* Problem to work on
Every line below that carries the word "will" needs to be copied.

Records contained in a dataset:
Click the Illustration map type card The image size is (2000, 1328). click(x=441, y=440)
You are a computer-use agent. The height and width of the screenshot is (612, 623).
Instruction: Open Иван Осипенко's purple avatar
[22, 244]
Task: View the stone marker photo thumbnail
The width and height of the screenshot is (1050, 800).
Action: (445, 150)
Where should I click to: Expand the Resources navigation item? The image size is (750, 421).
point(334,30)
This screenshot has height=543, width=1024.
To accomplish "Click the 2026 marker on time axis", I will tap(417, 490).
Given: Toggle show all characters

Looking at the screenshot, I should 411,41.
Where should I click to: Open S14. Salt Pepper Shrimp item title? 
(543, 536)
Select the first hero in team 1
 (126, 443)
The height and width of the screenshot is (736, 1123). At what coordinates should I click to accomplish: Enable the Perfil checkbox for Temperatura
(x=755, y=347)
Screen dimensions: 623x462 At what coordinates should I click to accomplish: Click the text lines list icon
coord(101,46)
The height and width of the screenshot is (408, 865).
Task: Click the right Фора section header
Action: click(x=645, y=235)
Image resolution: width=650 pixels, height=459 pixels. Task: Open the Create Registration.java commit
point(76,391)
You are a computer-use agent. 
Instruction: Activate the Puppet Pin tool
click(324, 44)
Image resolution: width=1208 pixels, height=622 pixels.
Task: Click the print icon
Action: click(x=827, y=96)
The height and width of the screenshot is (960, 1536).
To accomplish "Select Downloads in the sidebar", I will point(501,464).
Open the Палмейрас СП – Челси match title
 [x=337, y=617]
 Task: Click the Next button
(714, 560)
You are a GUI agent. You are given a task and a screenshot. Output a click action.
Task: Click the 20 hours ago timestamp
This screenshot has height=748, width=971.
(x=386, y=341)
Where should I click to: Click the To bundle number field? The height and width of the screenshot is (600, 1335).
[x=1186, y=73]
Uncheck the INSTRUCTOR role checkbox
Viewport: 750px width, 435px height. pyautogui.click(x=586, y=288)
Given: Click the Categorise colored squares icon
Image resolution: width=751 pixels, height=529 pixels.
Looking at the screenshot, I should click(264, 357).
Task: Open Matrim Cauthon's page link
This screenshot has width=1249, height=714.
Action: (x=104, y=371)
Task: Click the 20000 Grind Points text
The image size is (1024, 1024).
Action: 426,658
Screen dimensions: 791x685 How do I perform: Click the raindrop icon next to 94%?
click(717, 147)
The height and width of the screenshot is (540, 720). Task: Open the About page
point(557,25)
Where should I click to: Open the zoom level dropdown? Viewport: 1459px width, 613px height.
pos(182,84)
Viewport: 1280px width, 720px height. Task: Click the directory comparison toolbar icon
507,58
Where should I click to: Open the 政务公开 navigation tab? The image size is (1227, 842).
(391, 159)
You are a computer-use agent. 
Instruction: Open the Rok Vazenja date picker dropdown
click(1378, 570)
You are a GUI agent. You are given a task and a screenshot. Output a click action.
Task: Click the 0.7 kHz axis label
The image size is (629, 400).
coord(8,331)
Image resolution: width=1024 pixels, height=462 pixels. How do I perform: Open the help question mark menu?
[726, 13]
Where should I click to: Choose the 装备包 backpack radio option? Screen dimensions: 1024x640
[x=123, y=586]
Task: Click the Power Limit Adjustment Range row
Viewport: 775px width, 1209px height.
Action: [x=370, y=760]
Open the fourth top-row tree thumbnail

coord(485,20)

* Expected answer
To accomplish "Click the 2026 marker on time axis", I will tap(417, 490).
To accomplish "Select Downloads in the sidebar", I will point(501,464).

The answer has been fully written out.